O estilo brasileiro de colonizar

O Brasil organizou seus projetos científicos na Antártica a partir de 1982, com a instituição do Proantar. Tantos anos depois, relatar a história e a lógica dessa colonização científica entrou no rol de pesquisas de antropólogos. Espaço transnacional, explorado também com interesses nacionais, a Antártica é, para esse grupo de cientistas, local de ambiguidades.

Um dos especialistas que se dedica à questão, o doutorando em antropologia social pela UnB Luís Guilherme Resende de Assis integra a missão liderada pela UFMG para observar, nas bases científicas instaladas pelo continente, as relações do que ele nomeia entre a logística e as ciências e a história da constituição de hotspots humanos e os gateways para o Antártico.

“Meu objetivo é entender o estilo brasileiro de colonização científica da Antártica. Colonização aqui não tem nada a ver com reivindicações territoriais. Pelo contrário, é sobre como um Estado nacional se constrói em um cenário político que evita territorialidades nacionais, em nome de um novo vocabulário colonial: a cooperação chamada internacional, a paz, a ciência e o transnacionalismo geridos pelo Sistema do Tratado da Antártida e as instituições a ele ligadas”, escreve, em seu blog na Association of Polar Early Career Scientists (Apecs).

Com previsão de defesa de tese para o próximo ano, o tema de estudo de Luís Guilherme foi comentado por Andrés Zarankin, entre outras questões, em entrevista ao BOLETIM:

A pesquisa sobre a exploração científica na Antártica é uma segunda linha de trabalho do programa Paisagens em Branco, coordenada pelo senhor. O que motivou esse interesse?

Quisemos incorporar estudos também da antropologia no programa, e a colonização científica da Antártica é um tema importante, pois ele foi se transformando através do tempo. Há 200 anos, quando foi oficialmente descoberto, o continente era, sobretudo, um espaço para explorar recursos. Depois, na segunda metade do século 19, tornou-se o local da aventura e dos aventureiros, da aposta sobre quem chegaria primeiro ao Polo Sul, da busca de novas espécies. E a partir da metade do século 20, transformou-se no espaço da ciência, do conhecimento. O fato de o mesmo continente ter identidades tão distintas não é algo natural, pois decorre de ambições culturais e sociais sobre ele. E a antropologia está trabalhando isso, tentando compreender como cada país se aproxima da Antártica, como organiza sua logística, quantas bases possui e como elas funcionam.

O trabalho está trazendo contribuições para a arqueologia histórica brasileira? O tema antártico parece distante de um país tropical...
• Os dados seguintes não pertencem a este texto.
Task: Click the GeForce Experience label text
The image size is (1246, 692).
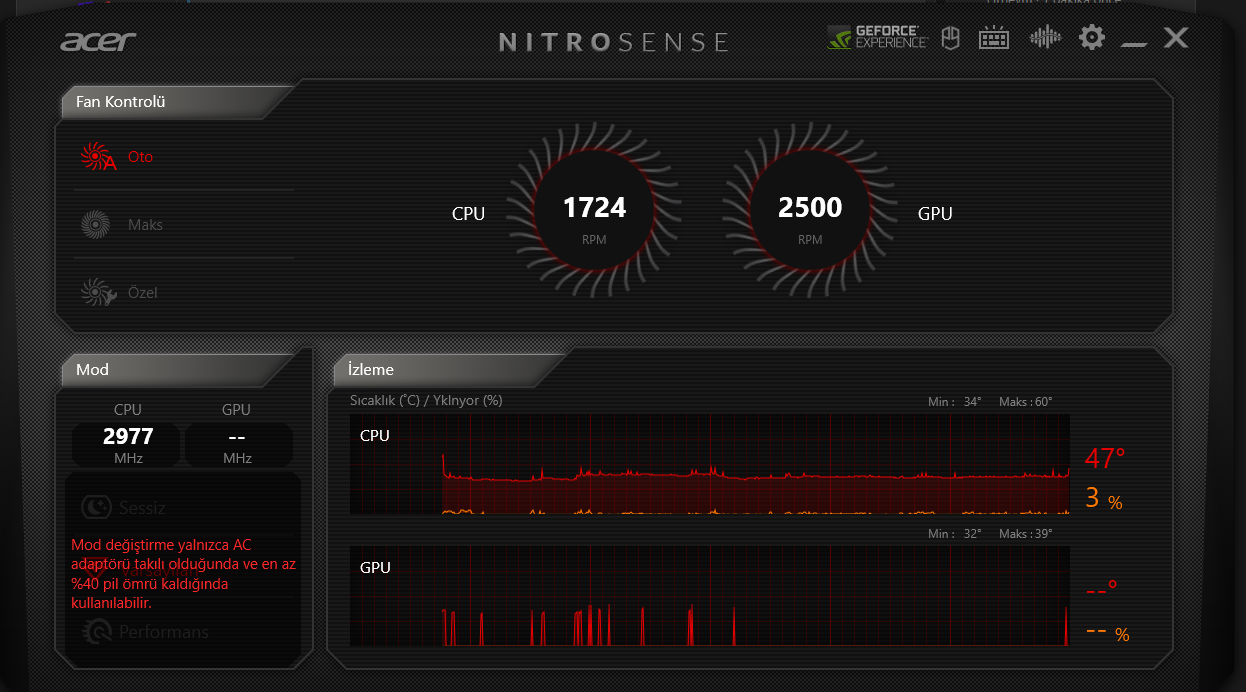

Às vezes o erro é pensar que a ciência e a contribuição ao conhecimento devam ser interno. Os grandes países não fazem simplesmente ciência interna. Estudam absolutamente tudo. Acho que as fronteiras são elementos arbitrários. Há 200 anos elas não existiam. Então, o que estamos construindo é o conhecimento chamado internacional, universal, sobre o impacto da chegada do ser humano a um território que não tinha humanos; a chegada de um sistema, o capitalismo, a esse espaço e como, em poucos anos, o tem degradado, destruído e consumido. A partir dessas informações, talvez aprendamos a não repetir os erros e saber para onde estamos indo.
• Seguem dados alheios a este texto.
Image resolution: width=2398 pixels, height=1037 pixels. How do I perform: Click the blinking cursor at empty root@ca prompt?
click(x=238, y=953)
Quem são os parceiros do país nesse trabalho?

É um projeto trinacional, que envolve Brasil, Chile e Argentina. Mas esse trabalho de arqueologia e antropologia antártica é único, em todo o mundo, com esse viés. Austrália, Estados Unidos e África do Sul têm projetos na área, mas fazem escavações em locais específicos de importância histórica. Nós estamos abrindo um caminho para, de fato, estudar a primeira ocupação antártica na área de arqueologia e antropologia. É um projeto de enorme visibilidade internacional. Ao mesmo tempo, a parceria com outros países da América do Sul permite esse crescimento conjunto. Os projetos antárticos latino-americanos, no momento, estão tentando se integrar e acho que o nosso programa é um exemplo bem-sucedido.